Provided records: Begin

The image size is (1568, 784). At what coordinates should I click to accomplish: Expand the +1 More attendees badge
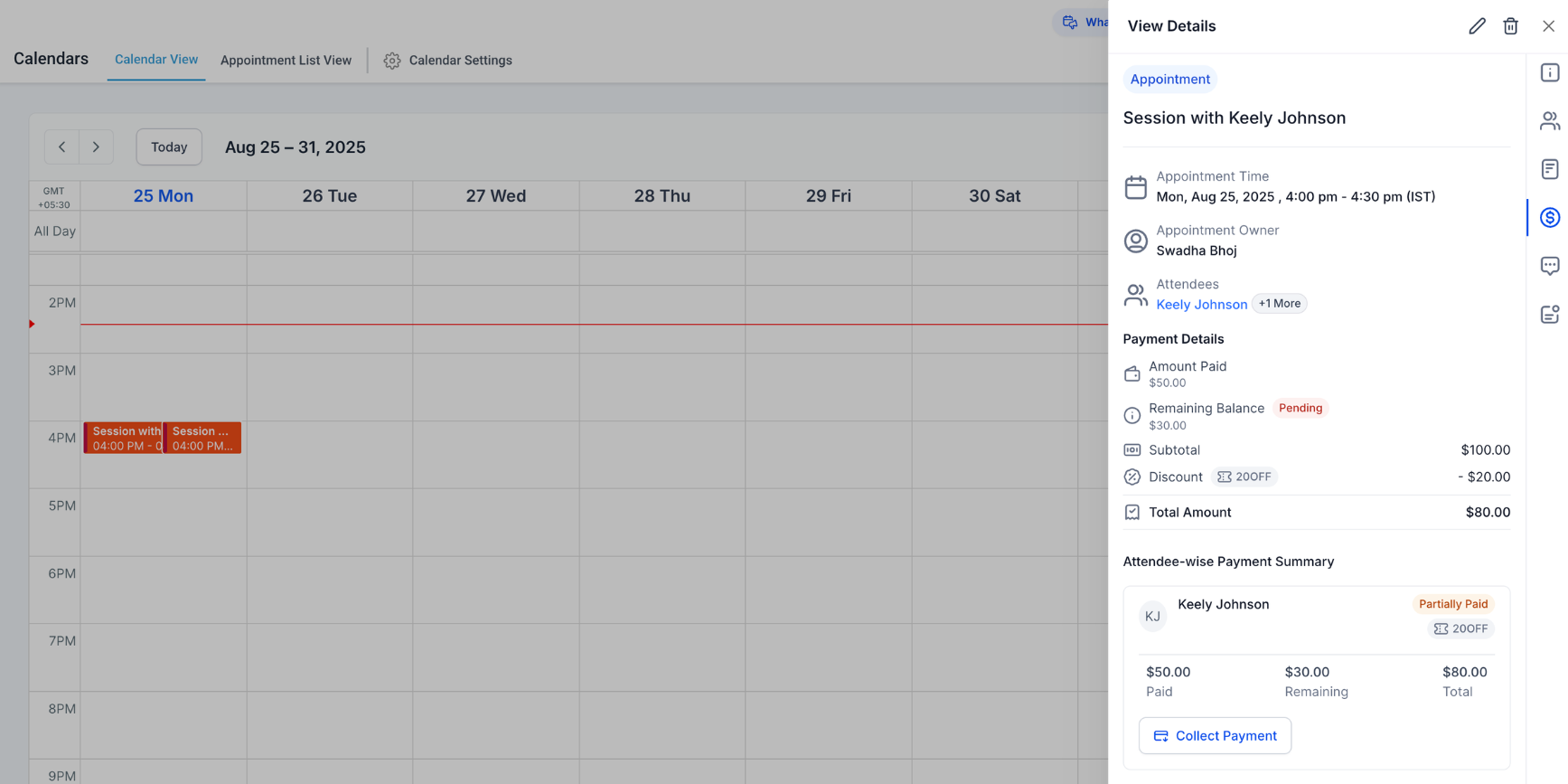[1279, 304]
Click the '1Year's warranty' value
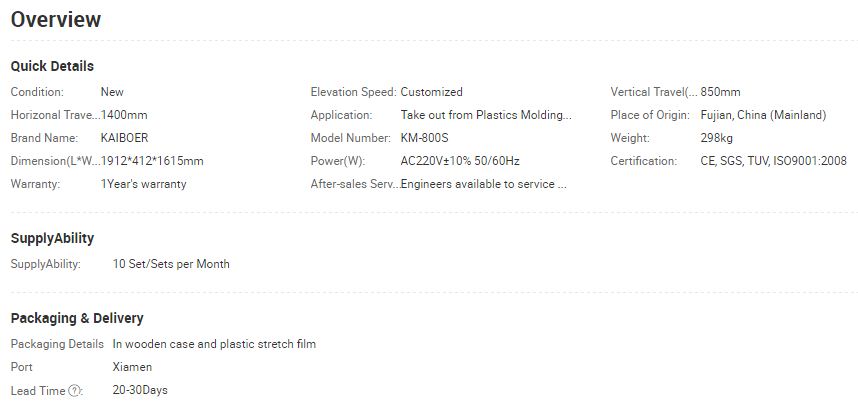Image resolution: width=858 pixels, height=418 pixels. (x=143, y=184)
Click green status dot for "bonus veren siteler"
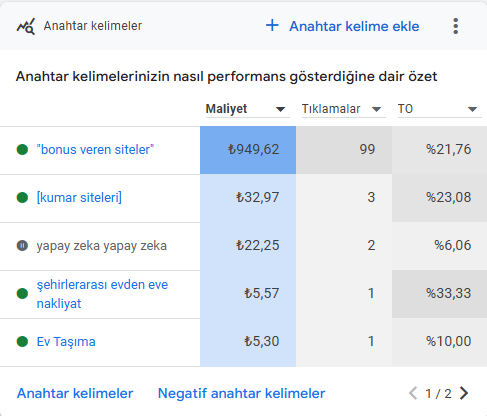 [22, 150]
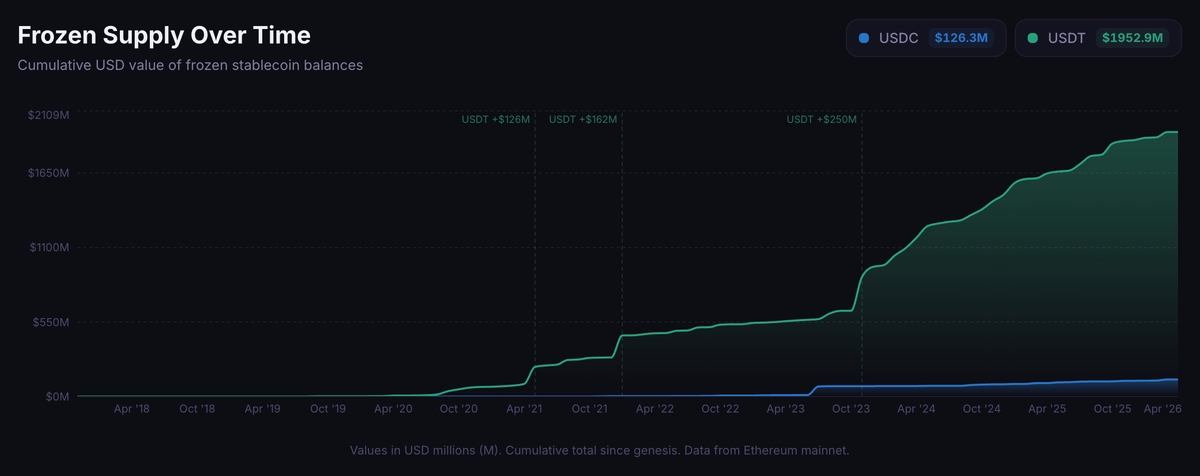The image size is (1200, 476).
Task: Click the green USDT color dot
Action: (x=1033, y=38)
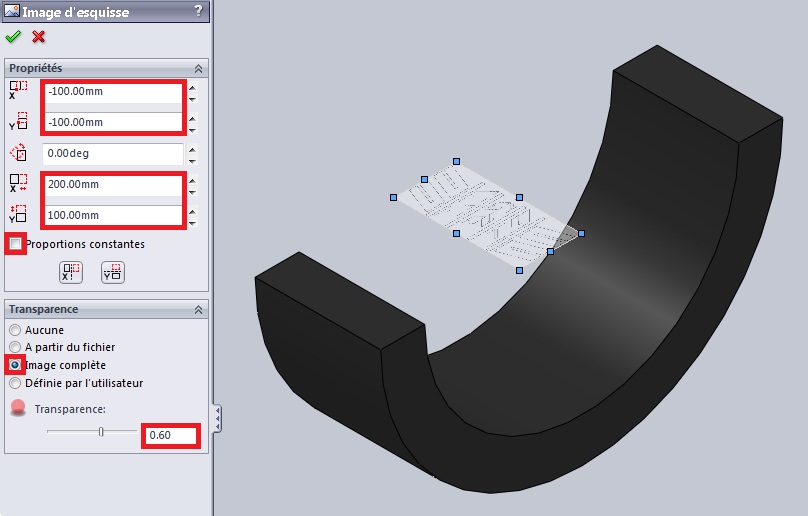Screen dimensions: 808x516
Task: Click the 200.00mm width field
Action: click(x=113, y=185)
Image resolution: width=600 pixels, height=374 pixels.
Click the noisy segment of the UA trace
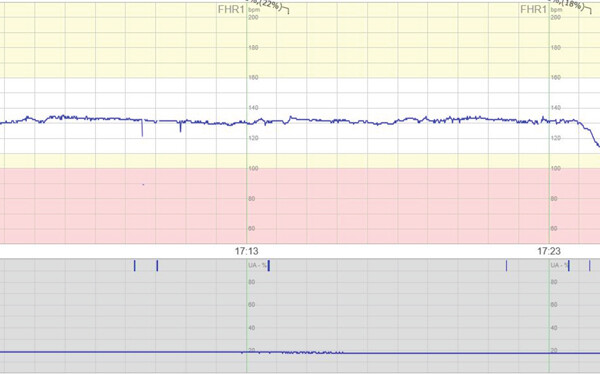(x=312, y=352)
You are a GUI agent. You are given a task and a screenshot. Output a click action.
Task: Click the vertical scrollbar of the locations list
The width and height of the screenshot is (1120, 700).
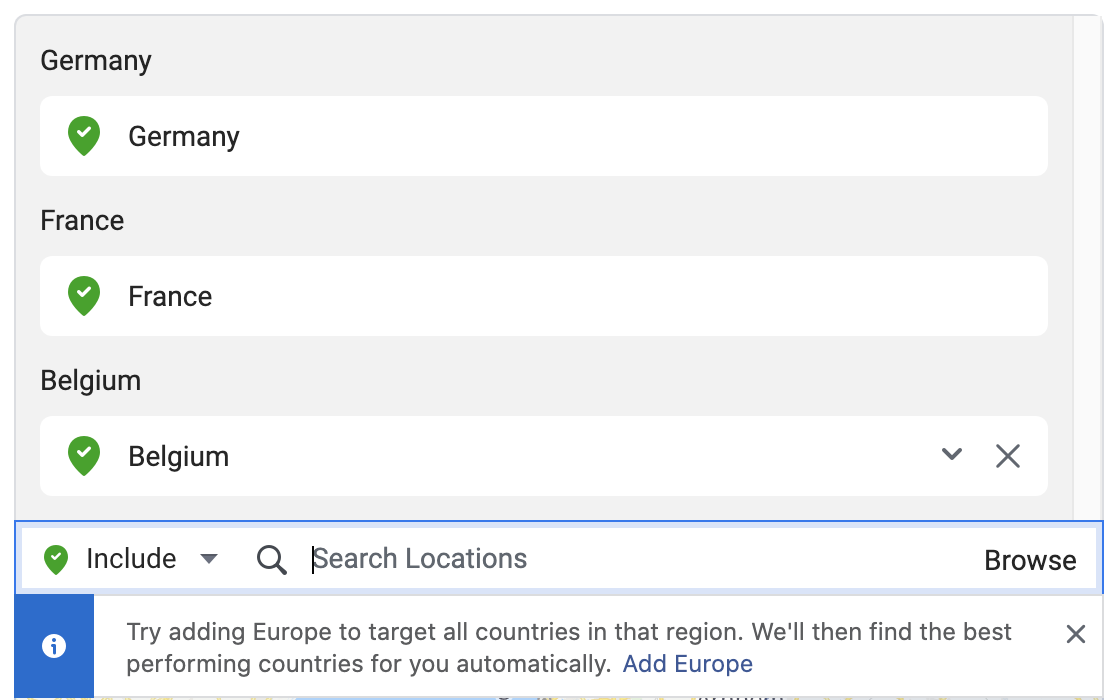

Provided records: End

◆ **Exercise objective**: Make an exact copy of the records, pictures excluded.

◆ **Result below**:
The image size is (1568, 784). At what coordinates should I click to accomplish: Expand the +1 More attendees badge
[1279, 304]
Click the '1Year's warranty' value
Image resolution: width=858 pixels, height=418 pixels. (x=143, y=184)
Click green status dot for "bonus veren siteler"
 [22, 150]
The image size is (1200, 476).
Task: Click the green USDT color dot
Action: (x=1033, y=38)
Screen dimensions: 808x516
Task: Click the 200.00mm width field
Action: click(x=113, y=185)
Image resolution: width=600 pixels, height=374 pixels.
Click the noisy segment of the UA trace
(x=312, y=352)
You are a GUI agent. You are given a task and a screenshot. Output a click action.
Task: Click the vertical scrollbar of the locations list
The width and height of the screenshot is (1120, 700).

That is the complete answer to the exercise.